Ex-Zeuge-Jehovas sieht die Zeit heute wie ein Alptraum
Einem ehemaligen Zeugen Jehovas kommt die Zeit in der Sekte heute wie ein Alptraum vor. Micha Barth war 40 Jahre lang bei den Zeugen.
Das Wichtigste in Kürze
- Die Zeugen Jehovas sind die grösste Sekte der Schweiz.
- Ein Ex-Mitglied erzählt von seiner Zeit bei den Zeugen.
Die Zeugen Jehovas sind die grösste Sekte der Schweiz – laut eigenen Angaben umfasst sie landesweit insgesamt 19'354 Personen.
Ein ehemaliger Zeuge Jehovas erzählt von seiner Zeit in der Sekte. «Wie ein schlechter Traum» komme ihm diese Zeit bisweilen vor, sagt Micha Barth der «Luzerner Zeitung». Er war 40 Jahre lang bei den Zeugen.
Sektenmitglied seit Geburt
1977 kommt er in Bayern in der Nähe von München (D) auf die Welt. Seine Grosseltern, Vater und Mutter sind alle bei den Zeugen – der kleine Micha automatisch auch.
Er muss dreimal wöchentlich an Versammlungen teilnehmen und stundenlang von Tür zu Tür ziehen, lächeln, erzählen und bekehren.
«Jeder Bereich des Lebens ist streng reglementiert»
Der Alltag der Sektenmitglieder wird von Regeln und Vorschriften diktiert. «Jeder Bereich des Lebens ist streng reglementiert», sagt Barth. Die Zeugen dürfen kein Fremdblut annehmen, keinen Wehrdienst leisten und müssen Nichtgläubige meiden.
Es geht noch weiter: Sex vor der Ehe und Masturbation ist verboten. Als Mann darf Micha keine engen Hosen anziehen. Das mache schwul, heisst es.
Getraute sich nicht, Händchen zu halten
Barth rebelliert. Er spielt Tennis sowie Fussball und hört Heavy Metal. Seine erste Freundin hat er mit 17 Jahren, getraut sich aber nicht ihre Hand zu halten. Die zweite Freundin heiratet er – damals ist er 22 und sie 19.
Nur wenige Jahre später lassen sich die beiden scheiden. «Viele Zeugen flüchten sich in die Ehe, auch weil sie so endlich ihre Sexualität ausleben können», sagt er rückblickend.
Ihn plagen ständige Schuldgefühle. «Die vielen Regeln, die starke Kontrolle. Das erzeugt einen enormen Druck – und hat System», ist Barth heute überzeugt.
Mehrmals spitalreif geprügelt
Als Micha zwei Jahre alt ist, verunglückt sein Vater. Fortan ist er querschnittsgelähmt und schwerstbehindert. An Stelle von ihm wird Barth von den Zeugen erzogen. Immer wieder verprügeln sie ihn – einige Male so schlimm, dass er im Spital landet.

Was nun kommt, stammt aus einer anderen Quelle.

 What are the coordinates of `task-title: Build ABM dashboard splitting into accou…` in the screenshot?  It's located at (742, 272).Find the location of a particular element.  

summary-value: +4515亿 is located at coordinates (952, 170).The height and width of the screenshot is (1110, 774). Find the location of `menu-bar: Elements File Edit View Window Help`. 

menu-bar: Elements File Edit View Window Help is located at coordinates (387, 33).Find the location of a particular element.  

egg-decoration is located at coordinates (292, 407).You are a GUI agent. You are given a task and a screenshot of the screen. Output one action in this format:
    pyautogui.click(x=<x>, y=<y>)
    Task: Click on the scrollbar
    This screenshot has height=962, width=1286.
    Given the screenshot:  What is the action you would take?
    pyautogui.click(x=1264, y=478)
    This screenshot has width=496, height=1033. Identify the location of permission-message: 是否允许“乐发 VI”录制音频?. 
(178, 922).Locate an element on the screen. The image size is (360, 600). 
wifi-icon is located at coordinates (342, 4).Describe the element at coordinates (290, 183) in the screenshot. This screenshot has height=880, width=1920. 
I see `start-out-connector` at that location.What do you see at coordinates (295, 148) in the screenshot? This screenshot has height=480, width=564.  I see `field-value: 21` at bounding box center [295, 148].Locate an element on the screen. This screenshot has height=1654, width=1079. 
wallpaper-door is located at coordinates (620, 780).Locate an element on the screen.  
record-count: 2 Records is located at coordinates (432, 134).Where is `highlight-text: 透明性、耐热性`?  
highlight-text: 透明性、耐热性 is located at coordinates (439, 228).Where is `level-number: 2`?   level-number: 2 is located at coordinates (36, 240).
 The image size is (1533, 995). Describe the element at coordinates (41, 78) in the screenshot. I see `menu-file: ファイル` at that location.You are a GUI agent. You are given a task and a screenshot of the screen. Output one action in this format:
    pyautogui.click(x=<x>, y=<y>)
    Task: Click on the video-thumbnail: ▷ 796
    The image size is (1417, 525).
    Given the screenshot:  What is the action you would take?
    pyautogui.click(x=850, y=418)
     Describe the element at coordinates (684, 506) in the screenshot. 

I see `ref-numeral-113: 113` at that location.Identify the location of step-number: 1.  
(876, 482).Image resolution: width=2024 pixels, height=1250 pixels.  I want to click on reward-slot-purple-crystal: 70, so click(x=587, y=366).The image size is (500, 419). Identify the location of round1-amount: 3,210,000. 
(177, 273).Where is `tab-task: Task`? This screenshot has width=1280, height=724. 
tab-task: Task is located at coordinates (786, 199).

Seiner Mutter zuliebe, passt er sich so gut wie möglich an. Wer bei den Zeugen austritt, wird von der Familie geächtet und darf keinen Kontakt mehr zu ihnen haben.
Über die Jahre wird er aber immer misstrauischer. Bei Internet-Recherchen entdeckt er, dass Fälle von Kindesmissbrauch bei den Zeugen Jehovas häufig sind. Er ist sich sicher: «Mit der Organisation will ich nichts mehr zu tun haben.»
«Für die Zeugen bin ich ein Diener Satans»
Entschlossen zieht der IT-Spezialist in den Kanton Zug. Seine zweite Frau ist eine einstige Hardcore-Zeugin. «Ein enormer Belastungstest für die Beziehung», den das Paar aber besteht.
Seit 2017 bleiben sie den Versammlungen fern, im vergangenen Jahr dann traten sie aus und zogen nach Luzern. Seine Erfahrung nutzt er, um anderen Zeugen bei ihrem Ausstieg zu helfen. «Für die Zeugen bin ich nun das Allerschlimmste, ein Diener Satans», stellt er fest.